Aim of the exercise:
What is needed here is every line of the records that includes "sidebar".

Stored records:
:::

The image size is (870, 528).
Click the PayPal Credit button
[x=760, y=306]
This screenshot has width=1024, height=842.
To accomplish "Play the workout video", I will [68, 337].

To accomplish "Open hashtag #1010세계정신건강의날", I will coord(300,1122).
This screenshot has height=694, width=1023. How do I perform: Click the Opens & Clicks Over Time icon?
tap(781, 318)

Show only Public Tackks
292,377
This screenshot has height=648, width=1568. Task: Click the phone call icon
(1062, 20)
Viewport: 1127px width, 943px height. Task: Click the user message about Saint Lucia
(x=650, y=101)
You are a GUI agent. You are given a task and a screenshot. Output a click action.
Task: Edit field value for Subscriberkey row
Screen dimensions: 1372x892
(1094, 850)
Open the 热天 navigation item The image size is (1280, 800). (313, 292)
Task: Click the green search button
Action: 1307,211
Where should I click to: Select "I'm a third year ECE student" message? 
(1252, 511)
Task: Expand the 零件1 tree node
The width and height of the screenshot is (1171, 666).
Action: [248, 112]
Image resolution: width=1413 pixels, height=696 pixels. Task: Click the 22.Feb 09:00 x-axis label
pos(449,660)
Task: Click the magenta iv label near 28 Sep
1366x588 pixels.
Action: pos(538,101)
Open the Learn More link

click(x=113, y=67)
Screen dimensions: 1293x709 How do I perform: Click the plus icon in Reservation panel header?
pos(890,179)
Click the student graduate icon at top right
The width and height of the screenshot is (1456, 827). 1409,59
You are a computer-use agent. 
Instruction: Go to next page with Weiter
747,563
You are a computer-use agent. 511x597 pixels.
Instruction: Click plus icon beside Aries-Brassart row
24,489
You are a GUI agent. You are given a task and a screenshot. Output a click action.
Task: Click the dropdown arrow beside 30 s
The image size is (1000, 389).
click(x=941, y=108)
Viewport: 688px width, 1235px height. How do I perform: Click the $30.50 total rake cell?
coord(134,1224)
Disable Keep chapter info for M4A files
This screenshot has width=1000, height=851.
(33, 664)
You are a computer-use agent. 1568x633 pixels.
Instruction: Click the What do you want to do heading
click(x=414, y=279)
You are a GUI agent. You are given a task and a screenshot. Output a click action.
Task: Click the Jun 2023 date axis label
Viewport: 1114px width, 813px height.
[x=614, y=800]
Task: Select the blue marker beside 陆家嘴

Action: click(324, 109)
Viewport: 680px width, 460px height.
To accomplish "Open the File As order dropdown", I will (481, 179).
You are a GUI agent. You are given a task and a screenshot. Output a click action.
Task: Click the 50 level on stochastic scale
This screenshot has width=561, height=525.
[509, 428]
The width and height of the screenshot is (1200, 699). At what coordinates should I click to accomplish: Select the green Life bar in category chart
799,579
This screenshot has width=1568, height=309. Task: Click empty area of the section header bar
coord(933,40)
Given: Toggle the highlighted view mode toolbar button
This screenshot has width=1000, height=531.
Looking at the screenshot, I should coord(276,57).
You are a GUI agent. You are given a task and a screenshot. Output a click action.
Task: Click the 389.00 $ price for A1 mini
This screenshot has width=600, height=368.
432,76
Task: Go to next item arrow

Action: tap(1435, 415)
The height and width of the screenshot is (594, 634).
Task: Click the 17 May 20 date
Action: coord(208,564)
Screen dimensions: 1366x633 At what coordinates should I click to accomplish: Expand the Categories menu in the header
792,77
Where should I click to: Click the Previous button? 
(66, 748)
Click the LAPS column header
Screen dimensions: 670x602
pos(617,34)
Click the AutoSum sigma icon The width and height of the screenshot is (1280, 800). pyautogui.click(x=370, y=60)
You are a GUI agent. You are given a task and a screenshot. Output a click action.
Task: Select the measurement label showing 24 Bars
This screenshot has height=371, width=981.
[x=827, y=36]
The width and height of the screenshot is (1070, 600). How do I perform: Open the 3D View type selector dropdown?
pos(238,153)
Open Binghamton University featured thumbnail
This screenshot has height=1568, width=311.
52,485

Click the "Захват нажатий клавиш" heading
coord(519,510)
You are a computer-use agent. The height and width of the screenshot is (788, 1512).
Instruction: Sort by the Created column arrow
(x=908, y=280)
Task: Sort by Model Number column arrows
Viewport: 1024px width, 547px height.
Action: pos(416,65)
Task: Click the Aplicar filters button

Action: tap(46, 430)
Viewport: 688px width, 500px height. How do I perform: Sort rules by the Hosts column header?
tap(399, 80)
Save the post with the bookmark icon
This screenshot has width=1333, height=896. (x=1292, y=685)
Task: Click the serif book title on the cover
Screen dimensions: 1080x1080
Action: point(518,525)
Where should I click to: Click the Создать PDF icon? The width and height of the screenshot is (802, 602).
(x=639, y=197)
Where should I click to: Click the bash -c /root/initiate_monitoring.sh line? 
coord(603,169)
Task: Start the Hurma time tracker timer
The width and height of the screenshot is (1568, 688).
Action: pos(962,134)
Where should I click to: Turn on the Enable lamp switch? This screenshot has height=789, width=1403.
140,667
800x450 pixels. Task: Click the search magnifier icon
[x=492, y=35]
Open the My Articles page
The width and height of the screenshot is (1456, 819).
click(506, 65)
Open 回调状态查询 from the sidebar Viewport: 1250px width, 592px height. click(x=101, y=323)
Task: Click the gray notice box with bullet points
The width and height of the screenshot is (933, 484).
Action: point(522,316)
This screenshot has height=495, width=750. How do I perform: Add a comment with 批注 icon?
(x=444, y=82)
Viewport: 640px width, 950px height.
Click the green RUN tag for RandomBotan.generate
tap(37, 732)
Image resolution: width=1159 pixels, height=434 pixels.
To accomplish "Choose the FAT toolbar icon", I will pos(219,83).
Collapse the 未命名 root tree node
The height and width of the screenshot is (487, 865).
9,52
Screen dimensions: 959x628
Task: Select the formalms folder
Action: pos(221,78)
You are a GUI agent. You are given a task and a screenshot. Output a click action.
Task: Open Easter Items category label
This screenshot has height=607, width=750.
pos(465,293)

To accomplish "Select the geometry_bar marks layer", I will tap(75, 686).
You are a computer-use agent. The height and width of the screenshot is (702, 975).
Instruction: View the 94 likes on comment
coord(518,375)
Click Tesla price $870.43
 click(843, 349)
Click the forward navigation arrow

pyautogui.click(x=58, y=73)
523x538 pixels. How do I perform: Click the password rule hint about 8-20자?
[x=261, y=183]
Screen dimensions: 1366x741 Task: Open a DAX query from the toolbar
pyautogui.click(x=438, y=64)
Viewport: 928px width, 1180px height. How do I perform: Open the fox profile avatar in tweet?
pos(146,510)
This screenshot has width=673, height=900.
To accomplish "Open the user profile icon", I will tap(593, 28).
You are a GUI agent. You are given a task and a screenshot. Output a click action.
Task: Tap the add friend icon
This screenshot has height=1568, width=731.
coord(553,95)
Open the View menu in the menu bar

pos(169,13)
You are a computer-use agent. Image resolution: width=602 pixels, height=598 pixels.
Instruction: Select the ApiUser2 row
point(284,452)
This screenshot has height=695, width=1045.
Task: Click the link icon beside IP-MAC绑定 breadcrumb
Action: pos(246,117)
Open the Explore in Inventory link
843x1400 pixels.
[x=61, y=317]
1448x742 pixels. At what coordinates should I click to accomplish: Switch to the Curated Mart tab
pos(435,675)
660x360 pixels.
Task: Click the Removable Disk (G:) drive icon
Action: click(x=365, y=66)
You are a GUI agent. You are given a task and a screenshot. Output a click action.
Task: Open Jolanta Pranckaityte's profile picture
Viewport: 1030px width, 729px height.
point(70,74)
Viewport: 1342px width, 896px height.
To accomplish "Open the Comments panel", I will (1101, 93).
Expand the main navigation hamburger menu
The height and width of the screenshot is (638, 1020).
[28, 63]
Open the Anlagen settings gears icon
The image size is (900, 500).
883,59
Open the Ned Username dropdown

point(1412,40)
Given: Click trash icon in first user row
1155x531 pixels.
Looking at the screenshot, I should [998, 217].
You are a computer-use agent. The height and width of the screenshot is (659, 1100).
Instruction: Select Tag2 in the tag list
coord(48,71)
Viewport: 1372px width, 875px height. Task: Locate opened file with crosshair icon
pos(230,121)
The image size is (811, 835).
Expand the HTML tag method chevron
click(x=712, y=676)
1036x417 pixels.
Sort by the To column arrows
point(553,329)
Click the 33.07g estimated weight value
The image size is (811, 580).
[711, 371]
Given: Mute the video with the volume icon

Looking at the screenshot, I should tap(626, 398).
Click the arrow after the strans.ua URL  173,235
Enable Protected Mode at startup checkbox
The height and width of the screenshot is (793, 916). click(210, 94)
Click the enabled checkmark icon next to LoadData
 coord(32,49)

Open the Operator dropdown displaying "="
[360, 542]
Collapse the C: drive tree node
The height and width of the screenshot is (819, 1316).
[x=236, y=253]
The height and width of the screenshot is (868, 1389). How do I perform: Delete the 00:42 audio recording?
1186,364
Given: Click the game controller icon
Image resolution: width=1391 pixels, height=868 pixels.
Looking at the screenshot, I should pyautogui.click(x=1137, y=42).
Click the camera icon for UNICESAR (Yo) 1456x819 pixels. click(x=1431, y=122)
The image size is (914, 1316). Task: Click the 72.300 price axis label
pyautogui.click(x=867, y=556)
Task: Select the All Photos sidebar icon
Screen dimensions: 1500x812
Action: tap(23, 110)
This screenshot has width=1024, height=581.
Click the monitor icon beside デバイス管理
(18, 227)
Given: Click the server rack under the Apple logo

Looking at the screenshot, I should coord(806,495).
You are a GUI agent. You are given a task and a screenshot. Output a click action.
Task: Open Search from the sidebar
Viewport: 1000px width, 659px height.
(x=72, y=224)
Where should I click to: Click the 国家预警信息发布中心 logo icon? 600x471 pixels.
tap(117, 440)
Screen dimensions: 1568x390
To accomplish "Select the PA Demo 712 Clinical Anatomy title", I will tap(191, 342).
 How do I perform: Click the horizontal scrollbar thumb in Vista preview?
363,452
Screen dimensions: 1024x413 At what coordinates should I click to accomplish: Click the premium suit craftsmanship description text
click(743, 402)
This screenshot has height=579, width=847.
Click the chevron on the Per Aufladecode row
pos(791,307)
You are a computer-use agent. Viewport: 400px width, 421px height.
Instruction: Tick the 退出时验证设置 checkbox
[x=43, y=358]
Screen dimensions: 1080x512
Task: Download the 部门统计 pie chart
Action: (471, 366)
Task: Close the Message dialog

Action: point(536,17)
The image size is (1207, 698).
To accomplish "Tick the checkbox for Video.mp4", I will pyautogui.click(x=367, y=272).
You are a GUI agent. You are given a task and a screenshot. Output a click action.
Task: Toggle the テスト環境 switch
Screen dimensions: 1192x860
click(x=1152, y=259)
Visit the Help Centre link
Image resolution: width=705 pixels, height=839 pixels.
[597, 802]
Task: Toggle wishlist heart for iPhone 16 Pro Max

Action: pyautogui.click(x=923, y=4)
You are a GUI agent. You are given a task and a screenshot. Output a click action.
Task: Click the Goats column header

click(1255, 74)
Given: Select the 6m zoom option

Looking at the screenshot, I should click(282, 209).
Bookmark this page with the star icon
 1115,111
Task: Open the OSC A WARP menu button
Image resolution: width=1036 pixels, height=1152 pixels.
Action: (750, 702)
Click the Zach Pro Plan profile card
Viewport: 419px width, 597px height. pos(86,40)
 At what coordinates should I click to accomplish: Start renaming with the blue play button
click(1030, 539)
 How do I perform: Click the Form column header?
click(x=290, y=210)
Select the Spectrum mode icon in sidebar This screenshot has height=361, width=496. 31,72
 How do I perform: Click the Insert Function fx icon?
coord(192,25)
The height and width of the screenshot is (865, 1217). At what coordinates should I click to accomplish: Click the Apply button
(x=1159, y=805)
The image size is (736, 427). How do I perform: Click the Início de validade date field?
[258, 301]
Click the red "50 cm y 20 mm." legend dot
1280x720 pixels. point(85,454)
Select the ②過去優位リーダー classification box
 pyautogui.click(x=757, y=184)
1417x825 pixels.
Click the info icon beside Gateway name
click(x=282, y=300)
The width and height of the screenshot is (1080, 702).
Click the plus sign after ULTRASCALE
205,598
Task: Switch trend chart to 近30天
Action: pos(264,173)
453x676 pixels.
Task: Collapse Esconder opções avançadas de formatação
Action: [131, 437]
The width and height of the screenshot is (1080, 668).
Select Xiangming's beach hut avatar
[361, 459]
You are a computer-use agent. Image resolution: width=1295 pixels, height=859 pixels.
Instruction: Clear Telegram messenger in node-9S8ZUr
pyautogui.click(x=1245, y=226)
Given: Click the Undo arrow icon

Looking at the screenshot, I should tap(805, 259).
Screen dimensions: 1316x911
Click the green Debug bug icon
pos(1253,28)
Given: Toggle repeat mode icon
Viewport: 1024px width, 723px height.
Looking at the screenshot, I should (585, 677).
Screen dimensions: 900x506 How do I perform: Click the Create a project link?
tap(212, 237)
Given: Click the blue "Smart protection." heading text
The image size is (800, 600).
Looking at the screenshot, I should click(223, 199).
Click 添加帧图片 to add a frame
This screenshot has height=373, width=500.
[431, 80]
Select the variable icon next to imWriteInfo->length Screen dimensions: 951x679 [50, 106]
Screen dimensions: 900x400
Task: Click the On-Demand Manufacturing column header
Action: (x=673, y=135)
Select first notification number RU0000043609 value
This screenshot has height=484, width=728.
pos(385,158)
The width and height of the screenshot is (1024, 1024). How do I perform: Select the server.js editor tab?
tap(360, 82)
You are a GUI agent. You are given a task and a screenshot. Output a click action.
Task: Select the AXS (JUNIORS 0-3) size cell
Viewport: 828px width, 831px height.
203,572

:::

Result of this task:
Open 回调状态查询 from the sidebar Viewport: 1250px width, 592px height. click(x=101, y=323)
Task: Select the All Photos sidebar icon
Task: Open Search from the sidebar
Select the Spectrum mode icon in sidebar This screenshot has height=361, width=496. 31,72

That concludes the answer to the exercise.